The Merchant Navy Ratings Pension Fund (MNRPF) has won a High Court battle over a deficit contribution model, allowing it to collect funding from around 210 former sponsors.
The multi-employer defined benefit scheme for naval ratings, subordinates to officers, has a deficit near £500m (€682m) but has only seen 40 of its roughly 250 former sponsors contribute to the deficit regime since it closed to future accrual in 2001.
A UK High Court judge ruled in favour of a trustee regime allowing it to collect deficit reduction payments from all former sponsors of the fund.
It relates back to when the 30,000-member scheme closed to future accrual in 2001, when only 40 employers still had actively accruing members within the scheme.
The MNRPF was closed in deficit as the remaining sponsors created a deficit reduction plan looking to eliminate the underfunding by 2007.
However, external economic circumstances prevented this, leaving the 40 to seek assistance from former 210 sponsors during a two-year legal dispute ending in 2011.
The Court ruled in favour of the 40 leaving the trustee of the scheme to create a complex actuarial model for deficit funding for all sponsors.
Mrs Justice Asplin ruled after a one-month hearing at the end of 2014 and said the trustees of the pension fund could introduce the new contribution regime to address the scheme deficit.
“I am happy to approve the proposed exercise of the power of amendment in the form which has been put before the Court,” she said in her judgement.
“It seems to me that the trustee dealt with this matter in a meticulous manner and sought all relevant and proper advice upon which it quite properly relied.”
Asplin said the trustee work did not exceed the scope of its powers and had not taken any irrelevant matters into consideration.
She said it was unfortunate the regime had suffered “wide-ranging criticism” but added it was inevitable given the commercial interests at hand for the former sponsors.

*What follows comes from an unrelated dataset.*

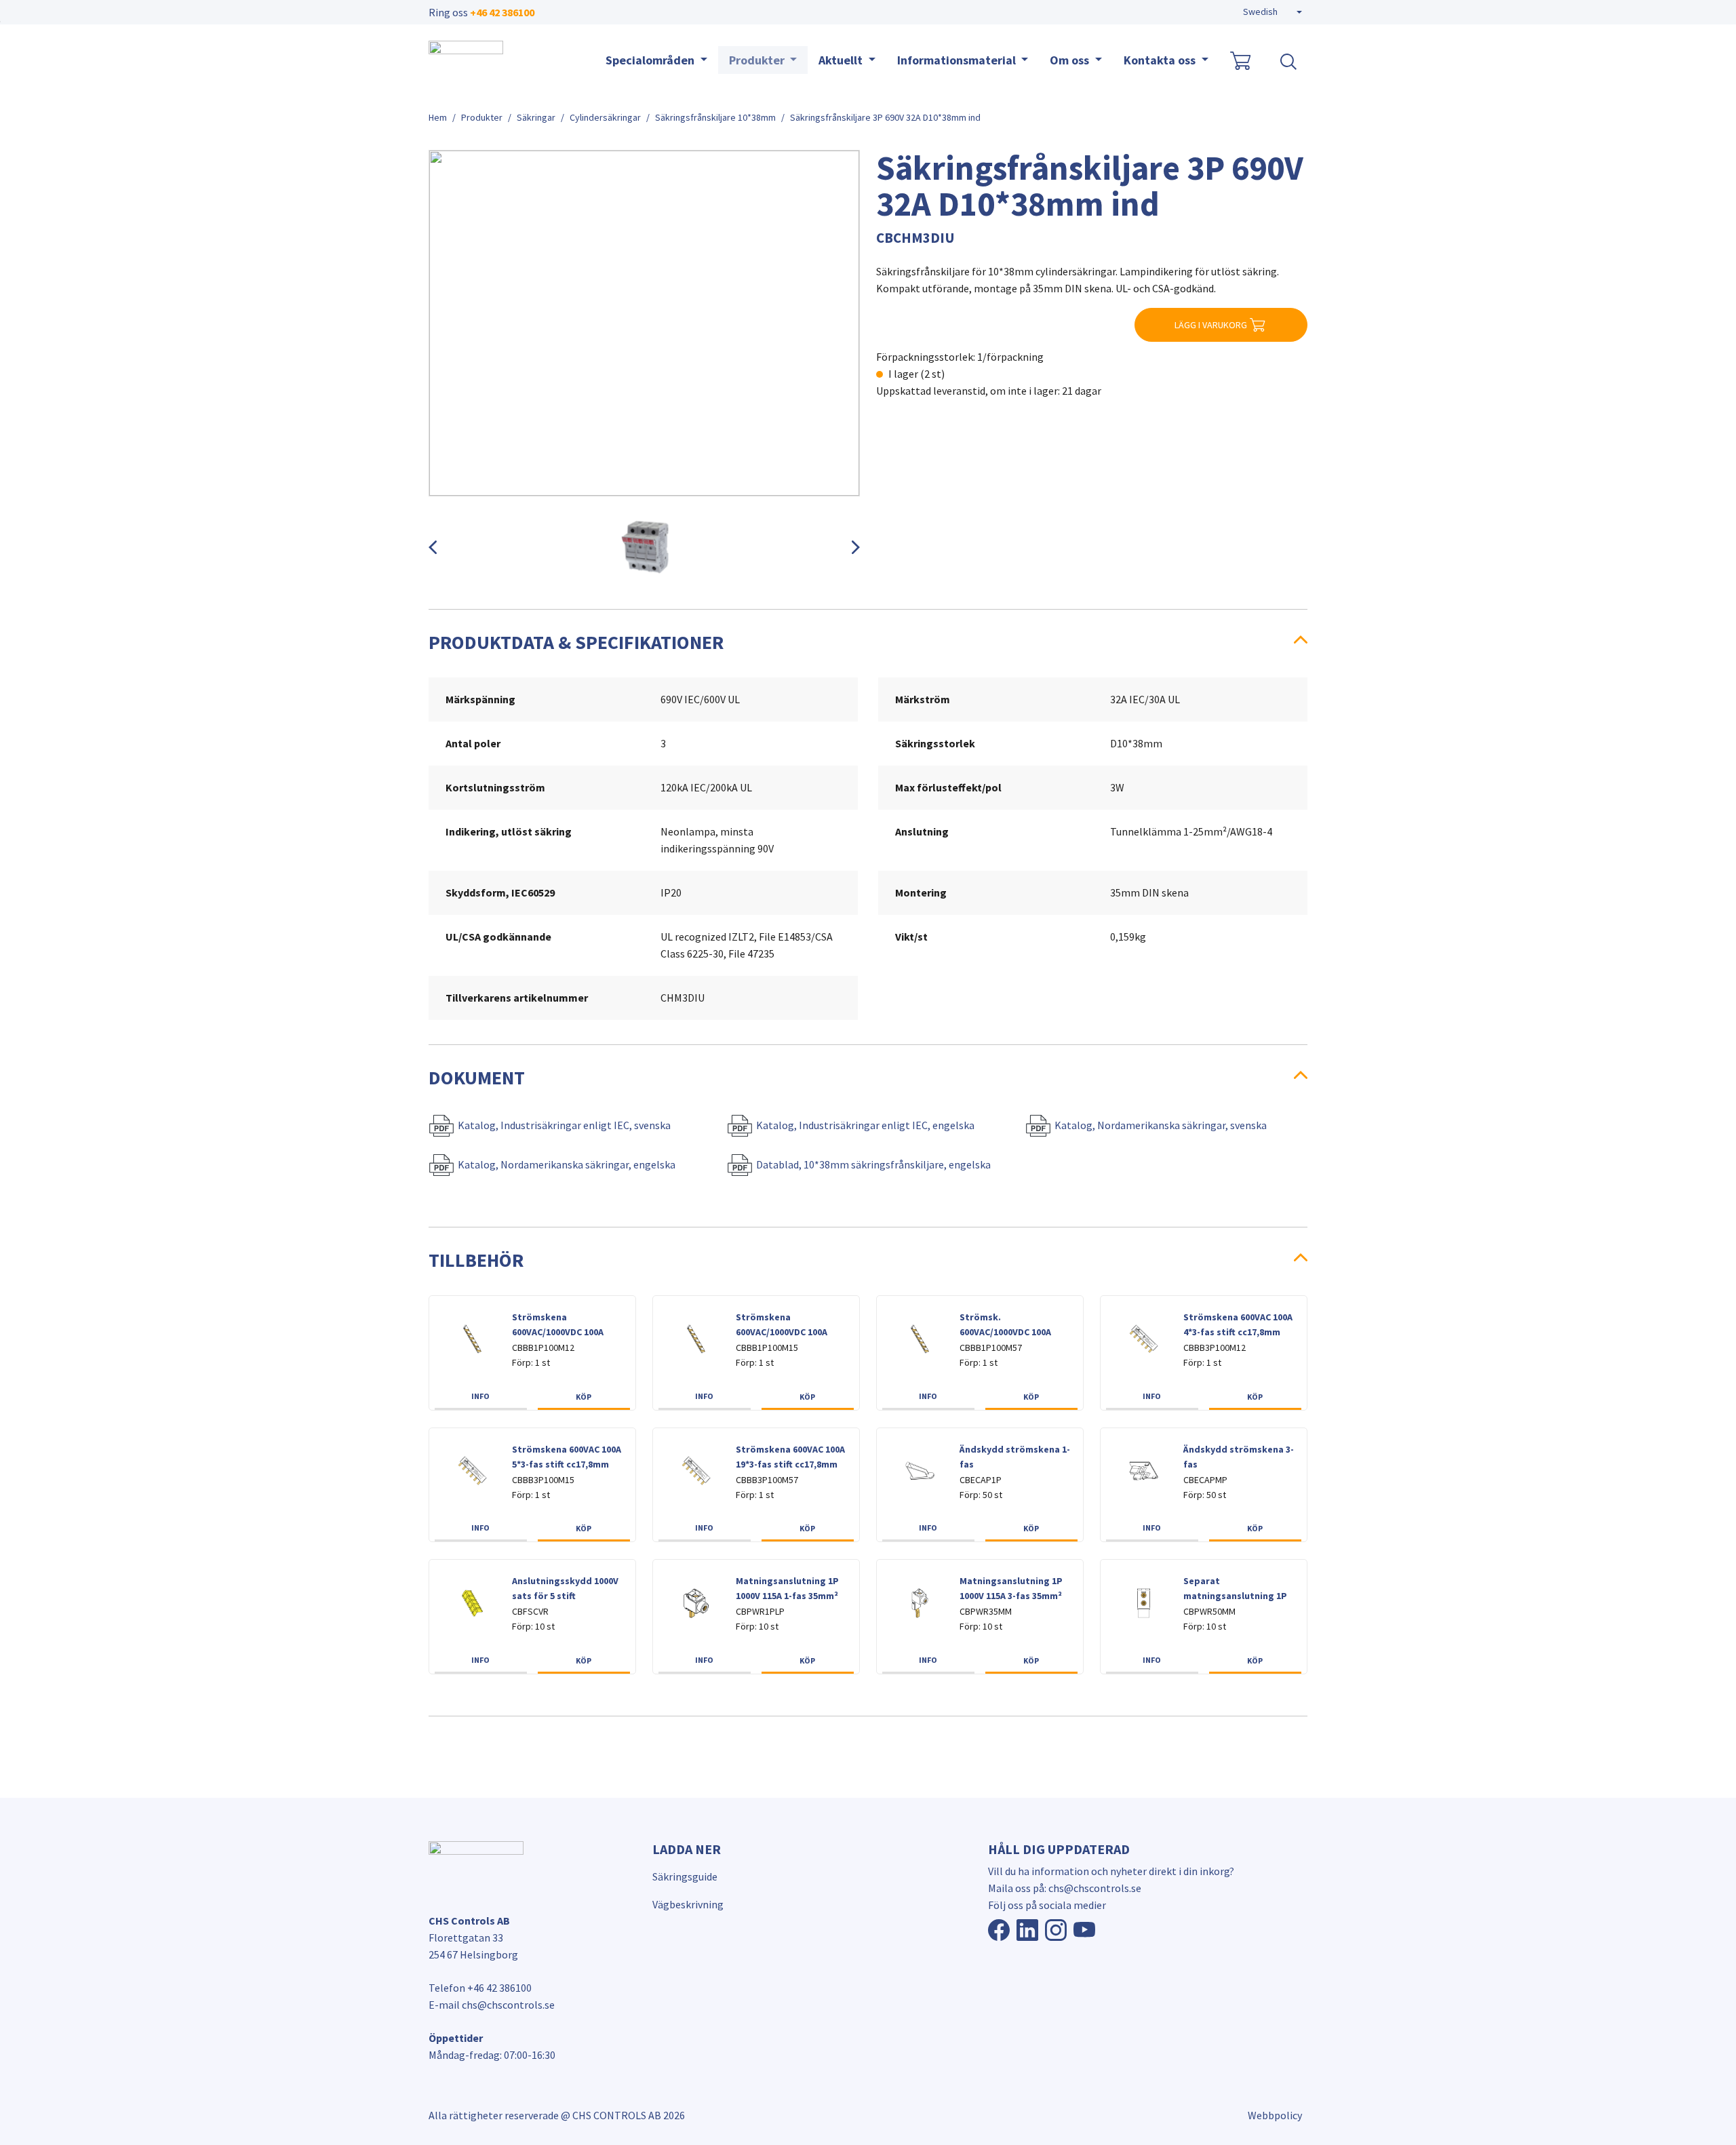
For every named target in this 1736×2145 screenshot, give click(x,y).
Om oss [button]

The trustees took the model to the High Court and were opposed by five former sponsoring employers of the MNRPF including shipping giants P&O Ferries and Stena Line.
The trustee’s success was supported by law firm Mayer Brown on both the creation of the regime and in court litigation.
Chairman of the MNRPF, Edmund Brookes, said members and sponsoring employers could take comfort the new regime has been subjected to legal scrutiny.
“All involved in the MNRPF can take comfort from the Judge’s comments, which were very supportive of the process we went through in making our decisions,” he said.
“The trustee anticipates shortly starting the process of formally introducing the new deficit contribution regime.”
The judgement also clarified rules surrounding the inter-relationship between trust law’s stance of acting in a member’s ‘best interest’ while also creating reasonable outcomes for sponsoring employers.
Counter-arguments against the regime said the trustee acted outside of its powers and the ‘best interest’ rule by giving the 40 sponsors credit in the new regime for deficit contributions since 2001, as this only benefited those employers and not members.
However, Asplin said the ‘best interest’ principle was not a standalone point and that the trustee was allowed to account for an employer’s interest if the primary purpose of providing pensions was being furthered.
Burges Salmon, who acted on behalf of member representatives and P&O Ferries, warned: “This judgement will now result in trustees coming under increasing pressure from employers to take their interests into account.
“They can no longer simply rely on the argument they are obliged to act in the best interests of members.”